The trip home - Venice
My daughter Becca just had a short vacation in Italy When we were in Venice (and still on a PCV budget on our way home) we were camping for a week just outside the city at Mestre. We wandered the streets during the day buying our lunch from the pizza shops or other street vendors. I don't think that we sat down in a restaurant for a meal the whole time we were there. I do remember the day that we came upon a shop that had fresh chickens hanging in the window. We decided to have fried chicken for dinner. The other campers thought that we were truly crazy when we brought it back to the campground. There we sat in front of our tent making dinner one dish at a time. We only had one small pot and were cooking on a one-burner camp stove. First we heated up some tea, then made some vegetables the we started to fry that chicken. We breaded it with some semolina we had gotten in a grocery and fried it in some oil that we had gotten also. We could only cook 2 or 3 pieces at a time in the little 6 inch pot. It took hours to cook the whole thing! We had it for breakfast and lunch the next day too, because traveling like we were, we didn't have any cooler either. I think that was one of the most unusual meals that we made while we were on our own at the European end of our trip.
The trip home - Afganistan
This is a comment I posted on the blog of a friend, David Searles, who was our country director during part of our PCV stay in the Philippines.
My husband David and I COS’ed (Close of Service) from the Philippines in January of 1974. We did the “long trip home” for most of the year in 1974. We picked up an English tour bus in Kathmandu called “Swagman Overland Tours”. Needless to say, it was full of Ausies taking their “Walk-abouts”! It was definitely a “budget tourist” way to go.
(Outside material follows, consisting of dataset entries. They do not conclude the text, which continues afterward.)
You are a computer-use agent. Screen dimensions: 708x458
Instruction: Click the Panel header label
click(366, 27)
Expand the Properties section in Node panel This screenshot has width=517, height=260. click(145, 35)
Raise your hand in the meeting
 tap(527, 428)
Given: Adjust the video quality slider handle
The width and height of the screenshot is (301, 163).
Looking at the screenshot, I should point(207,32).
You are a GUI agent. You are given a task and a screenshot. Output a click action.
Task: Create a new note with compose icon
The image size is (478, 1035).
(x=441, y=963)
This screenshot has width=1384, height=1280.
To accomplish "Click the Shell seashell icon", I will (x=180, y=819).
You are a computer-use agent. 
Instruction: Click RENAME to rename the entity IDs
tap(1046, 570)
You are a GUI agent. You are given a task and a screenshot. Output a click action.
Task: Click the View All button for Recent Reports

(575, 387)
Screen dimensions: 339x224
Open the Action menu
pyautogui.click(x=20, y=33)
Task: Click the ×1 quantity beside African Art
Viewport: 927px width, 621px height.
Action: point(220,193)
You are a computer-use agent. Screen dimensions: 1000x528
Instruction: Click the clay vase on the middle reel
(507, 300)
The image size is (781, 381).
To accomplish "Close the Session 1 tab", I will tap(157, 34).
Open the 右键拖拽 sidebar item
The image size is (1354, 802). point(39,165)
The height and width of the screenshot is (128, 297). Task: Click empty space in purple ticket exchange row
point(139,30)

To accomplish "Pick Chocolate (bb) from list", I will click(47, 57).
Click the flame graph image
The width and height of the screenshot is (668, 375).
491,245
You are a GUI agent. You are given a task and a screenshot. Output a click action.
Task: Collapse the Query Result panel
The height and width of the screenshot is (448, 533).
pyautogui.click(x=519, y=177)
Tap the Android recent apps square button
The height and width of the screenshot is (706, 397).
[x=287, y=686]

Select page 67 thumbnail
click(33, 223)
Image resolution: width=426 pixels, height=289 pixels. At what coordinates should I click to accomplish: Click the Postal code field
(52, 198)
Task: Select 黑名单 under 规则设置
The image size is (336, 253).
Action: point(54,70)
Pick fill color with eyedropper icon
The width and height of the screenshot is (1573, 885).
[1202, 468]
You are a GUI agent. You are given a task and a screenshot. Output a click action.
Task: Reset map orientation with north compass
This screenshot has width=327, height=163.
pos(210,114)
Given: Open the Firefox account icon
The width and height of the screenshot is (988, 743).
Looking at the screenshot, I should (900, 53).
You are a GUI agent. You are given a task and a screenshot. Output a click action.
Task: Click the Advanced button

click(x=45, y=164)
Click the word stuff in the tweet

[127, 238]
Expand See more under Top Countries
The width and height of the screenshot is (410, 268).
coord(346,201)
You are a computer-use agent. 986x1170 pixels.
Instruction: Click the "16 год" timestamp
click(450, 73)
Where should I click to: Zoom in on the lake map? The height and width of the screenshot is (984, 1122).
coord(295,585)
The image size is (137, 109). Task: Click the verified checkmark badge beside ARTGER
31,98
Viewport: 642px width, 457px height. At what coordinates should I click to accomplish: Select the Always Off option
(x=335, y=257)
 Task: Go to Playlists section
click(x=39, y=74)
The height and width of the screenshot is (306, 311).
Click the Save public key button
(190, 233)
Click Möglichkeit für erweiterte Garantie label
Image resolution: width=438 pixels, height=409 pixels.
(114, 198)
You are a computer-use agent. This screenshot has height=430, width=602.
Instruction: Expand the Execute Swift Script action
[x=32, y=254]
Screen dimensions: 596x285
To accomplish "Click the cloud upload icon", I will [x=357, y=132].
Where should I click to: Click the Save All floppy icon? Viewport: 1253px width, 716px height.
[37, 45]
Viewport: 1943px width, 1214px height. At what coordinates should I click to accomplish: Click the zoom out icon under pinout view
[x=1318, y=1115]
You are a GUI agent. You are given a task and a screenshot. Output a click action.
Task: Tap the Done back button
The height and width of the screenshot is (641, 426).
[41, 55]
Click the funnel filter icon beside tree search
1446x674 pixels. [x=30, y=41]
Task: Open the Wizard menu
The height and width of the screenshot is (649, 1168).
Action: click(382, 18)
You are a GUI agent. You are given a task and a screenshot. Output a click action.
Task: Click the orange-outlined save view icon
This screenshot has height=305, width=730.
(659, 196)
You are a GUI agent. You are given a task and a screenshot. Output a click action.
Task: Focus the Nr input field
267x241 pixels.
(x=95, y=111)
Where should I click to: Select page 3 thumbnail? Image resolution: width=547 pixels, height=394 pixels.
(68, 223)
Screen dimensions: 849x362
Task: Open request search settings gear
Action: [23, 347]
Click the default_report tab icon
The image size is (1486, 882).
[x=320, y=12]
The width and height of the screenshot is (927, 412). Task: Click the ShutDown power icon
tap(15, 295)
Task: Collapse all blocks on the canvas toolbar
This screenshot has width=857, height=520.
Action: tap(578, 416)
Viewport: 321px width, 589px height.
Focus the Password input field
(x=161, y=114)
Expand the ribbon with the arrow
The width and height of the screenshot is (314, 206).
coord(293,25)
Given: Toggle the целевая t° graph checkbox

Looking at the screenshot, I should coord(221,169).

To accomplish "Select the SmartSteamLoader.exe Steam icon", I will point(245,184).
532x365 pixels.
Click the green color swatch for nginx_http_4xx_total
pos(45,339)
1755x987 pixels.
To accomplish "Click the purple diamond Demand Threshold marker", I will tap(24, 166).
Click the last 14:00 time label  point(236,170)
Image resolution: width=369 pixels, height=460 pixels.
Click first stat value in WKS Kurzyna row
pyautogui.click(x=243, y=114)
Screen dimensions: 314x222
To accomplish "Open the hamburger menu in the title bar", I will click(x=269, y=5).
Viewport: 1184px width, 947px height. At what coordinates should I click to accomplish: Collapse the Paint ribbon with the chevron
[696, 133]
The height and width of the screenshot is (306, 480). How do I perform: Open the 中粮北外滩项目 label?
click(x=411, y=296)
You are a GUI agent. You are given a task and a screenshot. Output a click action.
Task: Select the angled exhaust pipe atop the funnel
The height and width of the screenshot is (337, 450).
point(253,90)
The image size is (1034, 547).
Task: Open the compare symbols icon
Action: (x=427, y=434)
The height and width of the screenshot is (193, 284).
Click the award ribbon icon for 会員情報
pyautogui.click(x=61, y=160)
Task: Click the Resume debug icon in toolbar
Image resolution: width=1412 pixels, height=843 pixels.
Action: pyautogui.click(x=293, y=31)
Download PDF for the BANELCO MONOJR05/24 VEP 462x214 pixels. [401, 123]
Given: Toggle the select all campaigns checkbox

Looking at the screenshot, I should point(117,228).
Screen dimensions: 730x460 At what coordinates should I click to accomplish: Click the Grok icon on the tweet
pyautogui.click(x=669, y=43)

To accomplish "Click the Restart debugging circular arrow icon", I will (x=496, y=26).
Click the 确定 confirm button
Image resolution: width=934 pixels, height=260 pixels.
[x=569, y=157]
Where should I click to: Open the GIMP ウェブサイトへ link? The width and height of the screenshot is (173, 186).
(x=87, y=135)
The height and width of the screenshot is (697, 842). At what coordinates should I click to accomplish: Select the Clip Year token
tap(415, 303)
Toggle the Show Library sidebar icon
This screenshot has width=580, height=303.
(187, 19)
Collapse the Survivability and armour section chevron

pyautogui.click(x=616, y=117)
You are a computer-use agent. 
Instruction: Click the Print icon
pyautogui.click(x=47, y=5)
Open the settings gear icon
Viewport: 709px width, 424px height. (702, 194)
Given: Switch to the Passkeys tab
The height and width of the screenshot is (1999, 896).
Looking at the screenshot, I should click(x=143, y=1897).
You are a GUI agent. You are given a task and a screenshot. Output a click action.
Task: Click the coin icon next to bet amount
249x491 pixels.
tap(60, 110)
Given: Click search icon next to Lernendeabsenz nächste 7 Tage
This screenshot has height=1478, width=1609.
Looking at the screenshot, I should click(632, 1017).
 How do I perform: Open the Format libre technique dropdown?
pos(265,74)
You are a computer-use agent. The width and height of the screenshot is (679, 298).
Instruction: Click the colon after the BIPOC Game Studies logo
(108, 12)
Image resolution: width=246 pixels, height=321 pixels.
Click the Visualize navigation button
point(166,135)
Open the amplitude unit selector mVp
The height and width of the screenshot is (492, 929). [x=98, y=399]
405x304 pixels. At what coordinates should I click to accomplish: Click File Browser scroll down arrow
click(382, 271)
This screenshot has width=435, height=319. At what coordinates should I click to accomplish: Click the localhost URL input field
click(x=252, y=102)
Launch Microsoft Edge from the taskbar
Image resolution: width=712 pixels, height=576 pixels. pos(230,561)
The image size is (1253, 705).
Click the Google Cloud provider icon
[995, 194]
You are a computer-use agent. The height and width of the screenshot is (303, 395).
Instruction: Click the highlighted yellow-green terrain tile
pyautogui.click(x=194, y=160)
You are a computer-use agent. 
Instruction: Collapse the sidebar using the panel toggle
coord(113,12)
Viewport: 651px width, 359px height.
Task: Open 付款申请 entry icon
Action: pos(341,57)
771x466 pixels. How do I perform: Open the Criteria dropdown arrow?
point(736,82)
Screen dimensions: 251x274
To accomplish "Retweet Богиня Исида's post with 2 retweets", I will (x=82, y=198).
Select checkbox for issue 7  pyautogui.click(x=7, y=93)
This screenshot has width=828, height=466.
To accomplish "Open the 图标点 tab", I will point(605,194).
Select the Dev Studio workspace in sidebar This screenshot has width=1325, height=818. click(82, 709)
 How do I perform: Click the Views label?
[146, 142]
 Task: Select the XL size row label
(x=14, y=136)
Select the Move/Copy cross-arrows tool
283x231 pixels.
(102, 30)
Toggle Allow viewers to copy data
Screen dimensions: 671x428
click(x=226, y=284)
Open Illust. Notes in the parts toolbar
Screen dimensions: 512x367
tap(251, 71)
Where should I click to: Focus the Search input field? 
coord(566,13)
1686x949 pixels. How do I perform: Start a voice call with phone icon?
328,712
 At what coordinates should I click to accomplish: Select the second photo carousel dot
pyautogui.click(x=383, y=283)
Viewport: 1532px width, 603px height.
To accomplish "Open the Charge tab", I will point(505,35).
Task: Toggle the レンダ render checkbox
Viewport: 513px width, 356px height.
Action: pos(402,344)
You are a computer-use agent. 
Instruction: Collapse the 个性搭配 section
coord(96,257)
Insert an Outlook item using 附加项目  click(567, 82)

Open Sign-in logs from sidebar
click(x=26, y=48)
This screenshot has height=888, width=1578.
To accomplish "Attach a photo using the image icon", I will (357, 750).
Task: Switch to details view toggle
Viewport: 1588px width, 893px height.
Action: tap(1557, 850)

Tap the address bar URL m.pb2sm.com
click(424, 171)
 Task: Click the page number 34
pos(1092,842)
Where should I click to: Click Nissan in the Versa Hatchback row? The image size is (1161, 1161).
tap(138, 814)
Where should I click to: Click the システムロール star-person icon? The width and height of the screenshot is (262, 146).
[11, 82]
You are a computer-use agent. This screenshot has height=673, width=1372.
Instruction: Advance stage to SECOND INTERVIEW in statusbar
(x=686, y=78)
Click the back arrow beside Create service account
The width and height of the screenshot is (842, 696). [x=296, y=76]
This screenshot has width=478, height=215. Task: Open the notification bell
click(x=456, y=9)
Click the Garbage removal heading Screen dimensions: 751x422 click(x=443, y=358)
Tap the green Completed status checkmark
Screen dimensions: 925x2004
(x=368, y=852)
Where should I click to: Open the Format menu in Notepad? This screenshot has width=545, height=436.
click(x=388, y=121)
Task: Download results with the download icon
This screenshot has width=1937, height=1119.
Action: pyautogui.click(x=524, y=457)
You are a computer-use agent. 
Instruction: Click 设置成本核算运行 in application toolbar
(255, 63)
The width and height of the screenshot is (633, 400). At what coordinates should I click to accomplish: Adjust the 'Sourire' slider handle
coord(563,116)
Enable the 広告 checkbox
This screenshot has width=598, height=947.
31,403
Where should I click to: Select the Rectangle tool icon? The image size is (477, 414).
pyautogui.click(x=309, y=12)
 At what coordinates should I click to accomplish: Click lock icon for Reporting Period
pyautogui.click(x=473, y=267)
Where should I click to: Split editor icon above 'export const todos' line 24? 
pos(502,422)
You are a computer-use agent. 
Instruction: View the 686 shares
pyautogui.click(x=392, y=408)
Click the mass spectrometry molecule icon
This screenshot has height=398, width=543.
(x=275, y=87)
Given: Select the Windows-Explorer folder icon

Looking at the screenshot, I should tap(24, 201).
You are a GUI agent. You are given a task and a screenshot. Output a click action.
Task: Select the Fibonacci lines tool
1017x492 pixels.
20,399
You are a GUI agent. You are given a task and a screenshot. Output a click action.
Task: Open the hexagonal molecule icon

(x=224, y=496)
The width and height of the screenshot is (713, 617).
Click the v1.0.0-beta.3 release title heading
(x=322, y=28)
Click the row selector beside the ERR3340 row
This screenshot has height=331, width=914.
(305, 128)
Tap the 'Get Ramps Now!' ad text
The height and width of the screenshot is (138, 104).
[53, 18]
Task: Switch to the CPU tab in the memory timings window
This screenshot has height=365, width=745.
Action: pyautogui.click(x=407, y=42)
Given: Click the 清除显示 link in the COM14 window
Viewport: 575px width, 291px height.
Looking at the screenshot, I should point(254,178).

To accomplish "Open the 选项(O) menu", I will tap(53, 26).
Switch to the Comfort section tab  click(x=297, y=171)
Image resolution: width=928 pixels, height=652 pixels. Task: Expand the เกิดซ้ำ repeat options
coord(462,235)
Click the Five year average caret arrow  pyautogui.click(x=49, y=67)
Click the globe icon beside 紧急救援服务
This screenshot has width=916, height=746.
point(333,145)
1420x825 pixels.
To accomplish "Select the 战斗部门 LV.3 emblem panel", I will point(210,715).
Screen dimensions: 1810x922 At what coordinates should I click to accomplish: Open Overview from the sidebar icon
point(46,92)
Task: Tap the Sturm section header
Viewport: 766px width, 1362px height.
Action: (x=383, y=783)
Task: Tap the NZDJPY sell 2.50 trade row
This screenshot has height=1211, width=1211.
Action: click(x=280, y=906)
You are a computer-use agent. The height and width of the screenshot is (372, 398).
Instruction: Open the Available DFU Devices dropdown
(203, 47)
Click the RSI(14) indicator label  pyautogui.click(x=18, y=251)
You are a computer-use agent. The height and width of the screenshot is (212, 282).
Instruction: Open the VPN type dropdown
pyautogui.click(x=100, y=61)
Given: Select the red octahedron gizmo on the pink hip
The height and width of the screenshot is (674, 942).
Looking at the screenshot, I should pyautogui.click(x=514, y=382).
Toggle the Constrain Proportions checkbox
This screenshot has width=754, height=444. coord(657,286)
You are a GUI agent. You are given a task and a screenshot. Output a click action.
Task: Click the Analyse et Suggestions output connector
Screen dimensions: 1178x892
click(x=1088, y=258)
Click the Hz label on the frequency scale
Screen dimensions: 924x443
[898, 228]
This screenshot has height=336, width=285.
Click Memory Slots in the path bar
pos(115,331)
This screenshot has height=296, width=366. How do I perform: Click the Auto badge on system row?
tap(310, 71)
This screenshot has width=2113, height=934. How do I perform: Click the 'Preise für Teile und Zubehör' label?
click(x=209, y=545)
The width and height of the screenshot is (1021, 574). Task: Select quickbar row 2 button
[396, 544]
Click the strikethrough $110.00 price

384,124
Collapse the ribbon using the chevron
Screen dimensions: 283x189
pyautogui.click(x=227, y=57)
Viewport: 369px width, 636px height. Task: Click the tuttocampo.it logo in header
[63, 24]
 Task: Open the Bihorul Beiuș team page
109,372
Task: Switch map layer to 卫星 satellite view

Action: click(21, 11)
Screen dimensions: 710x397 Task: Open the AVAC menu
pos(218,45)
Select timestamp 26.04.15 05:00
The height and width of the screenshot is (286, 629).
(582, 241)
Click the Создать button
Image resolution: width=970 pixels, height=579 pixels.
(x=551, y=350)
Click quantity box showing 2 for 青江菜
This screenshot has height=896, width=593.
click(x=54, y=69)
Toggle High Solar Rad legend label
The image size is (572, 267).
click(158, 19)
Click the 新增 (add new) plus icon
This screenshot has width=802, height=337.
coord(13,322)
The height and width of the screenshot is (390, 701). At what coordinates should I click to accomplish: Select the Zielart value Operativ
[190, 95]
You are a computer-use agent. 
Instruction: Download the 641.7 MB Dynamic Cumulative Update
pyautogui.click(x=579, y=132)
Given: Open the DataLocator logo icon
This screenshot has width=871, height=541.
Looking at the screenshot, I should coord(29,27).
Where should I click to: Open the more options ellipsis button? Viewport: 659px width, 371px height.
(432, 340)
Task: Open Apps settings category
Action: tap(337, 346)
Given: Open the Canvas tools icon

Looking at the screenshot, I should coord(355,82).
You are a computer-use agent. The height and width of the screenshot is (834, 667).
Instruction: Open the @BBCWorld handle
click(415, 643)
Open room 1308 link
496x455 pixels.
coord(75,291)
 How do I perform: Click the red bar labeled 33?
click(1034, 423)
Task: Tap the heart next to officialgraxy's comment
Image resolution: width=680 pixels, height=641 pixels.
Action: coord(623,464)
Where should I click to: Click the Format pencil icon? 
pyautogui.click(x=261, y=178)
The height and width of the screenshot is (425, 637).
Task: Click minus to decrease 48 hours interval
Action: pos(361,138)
We camped most places, sometimes with the tents that were carried on top of the bus, but often just on our ground pads and sleeping bags out in the open. We went overland from there through India, into Pakistan and into Afganistan. We must have gotten our Afghan visas in India or Pakistan because we didn’t have any problems at the border. Our small problem was at the gate to the pass. We arrived too late in the day to cross all the way to Kabul before dark so were turned back to start again the next day. The border guards said that they couldn’t “protect your women”! We found a hi-way construction camp on the road back to Rawilpindi and the workers allowed us to camp there. We drove through the pass the next day, stopping at a town in the middle for tea. We could have bought all sorts of smuggled goods there from “pen” guns (holding one bullet in a fountain pen) to coke (and not cola). We arrived safely in Kabul in the late afternoon and stayed in a budget hotel there. We celebrated the 4th of July in Bandiamir, camped near the beautiful lake there.